El emocionante desenlace del Mundial de Fútbol 2026 tuvo lugar en el New York/New Jersey Stadium, donde España se proclamó campeona tras una frenética final que se definió en el minuto 106. Ferran Torres, quien había ingresado al campo en el minuto 62, fue el autor del único gol de la noche, culminando un asedio constante a una Argentina que optó por replegarse y defender.
A lo largo de los 105 minutos previos, España mostró una clara dominación. Con un impresionante 60,2% de posesión del balón y un total de 878 pases completados con un acertado 90%, la Roja trabajó incansablemente en campo rival. En marcado contraste, Argentina logró solo 476 pases, evidenciando su enfoque defensivo. Un impresionante dato refleja la dinámica del juego: España realizó 251 recepciones en el último tercio del campo, mientras que su adversario solo alcanzó las 52.
El análisis táctico revela que España permaneció el 30% del tiempo en el último tercio, mientras Argentina, optando por una defensa más cerrada, solo lo hizo el 5% del tiempo. Los de Scaloni defendieron en bloque bajo un 33% y en bloque medio un 25%. Así, su estrategia se enfocó en resistir el embate constante de la selección española.
Argentina, evidenciando dificultades en ataque, dedicó apenas el 17% de su tiempo con balón a transiciones ofensivas, y solo el 1% se tradujo en verdaderas oportunidades de contraataque. A pesar de realizar más presiones, se tradujo en un desierto ofensivo: 0,07 xG, con apenas dos remates, uno de los cuales llegó solo en el tiempo extra, un récord que destaca su falta de eficacia.
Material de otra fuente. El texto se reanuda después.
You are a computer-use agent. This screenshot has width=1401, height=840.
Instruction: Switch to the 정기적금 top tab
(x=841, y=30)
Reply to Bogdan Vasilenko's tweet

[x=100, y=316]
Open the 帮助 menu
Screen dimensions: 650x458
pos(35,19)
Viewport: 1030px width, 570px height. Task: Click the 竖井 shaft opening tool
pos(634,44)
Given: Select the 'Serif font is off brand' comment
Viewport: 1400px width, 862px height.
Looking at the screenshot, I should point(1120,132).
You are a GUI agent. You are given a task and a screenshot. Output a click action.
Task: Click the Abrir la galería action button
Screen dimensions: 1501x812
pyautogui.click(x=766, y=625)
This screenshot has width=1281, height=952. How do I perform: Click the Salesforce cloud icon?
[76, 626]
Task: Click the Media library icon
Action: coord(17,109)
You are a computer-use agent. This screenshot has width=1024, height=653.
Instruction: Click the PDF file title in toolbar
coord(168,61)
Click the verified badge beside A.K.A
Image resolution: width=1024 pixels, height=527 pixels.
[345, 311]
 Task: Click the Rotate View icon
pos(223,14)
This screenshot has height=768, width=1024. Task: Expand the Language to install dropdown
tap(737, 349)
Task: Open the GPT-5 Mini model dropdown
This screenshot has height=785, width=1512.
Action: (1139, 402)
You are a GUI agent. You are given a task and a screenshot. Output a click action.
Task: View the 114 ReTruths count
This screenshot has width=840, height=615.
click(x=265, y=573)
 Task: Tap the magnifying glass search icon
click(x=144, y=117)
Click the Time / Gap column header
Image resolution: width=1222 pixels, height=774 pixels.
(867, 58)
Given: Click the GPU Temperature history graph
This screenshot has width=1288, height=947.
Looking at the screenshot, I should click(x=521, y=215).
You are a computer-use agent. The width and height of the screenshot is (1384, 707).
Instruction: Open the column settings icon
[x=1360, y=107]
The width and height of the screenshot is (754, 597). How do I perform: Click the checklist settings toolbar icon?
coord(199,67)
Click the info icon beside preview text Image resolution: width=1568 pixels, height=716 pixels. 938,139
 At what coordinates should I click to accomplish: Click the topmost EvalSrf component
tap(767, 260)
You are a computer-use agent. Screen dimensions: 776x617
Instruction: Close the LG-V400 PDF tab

La salida del balón argentino se centraba en el portero Emiliano Martínez, quien fue el jugador que más intentos de ruptura de línea realizó, reflejando una falta de creatividad ofensiva en el equipo. En contraste, España completó 182 rupturas de línea, con Pau Cubarsí como el destacado en este apartado, evidenciando la diferencia en la circulación ofensiva entre ambos equipos.
A pesar de la presión ejercida por Argentina, España se mantuvo firme en su estrategia, en parte gracias a unos cambios decisivos desde el banquillo. Ferran Torres, quien entró en el minuto 62, no solo marcó el gol decisivo, sino que también contribuyó con varios remates en un tiempo en el que la intensidad del equipo se mantuvo en alza.
El aspecto físico del partido mostró también la superioridad española, que recorrió 148 kilómetros frente a los 142 de Argentina. El líder en distancia total fue Alexis Mac Allister, quien corrió mucho detrás del balón. En cuanto a intensidad, Marc Cucurella fue clave, así como Ferran Torres, quien demostró su capacidad para elevar el ritmo en los momentos críticos.
En síntesis, la victoria de España en este Mundial fue fruto de una acumulación de esfuerzos: una combinación de posesiones, rupturas y segundas jugadas logradas. Argentina, en su intento de construir un muro defensivo y depender de un portero en estado de gracia, no pudo resistir hasta el final, y así se cerró un capítulo memorable en la historia del fútbol.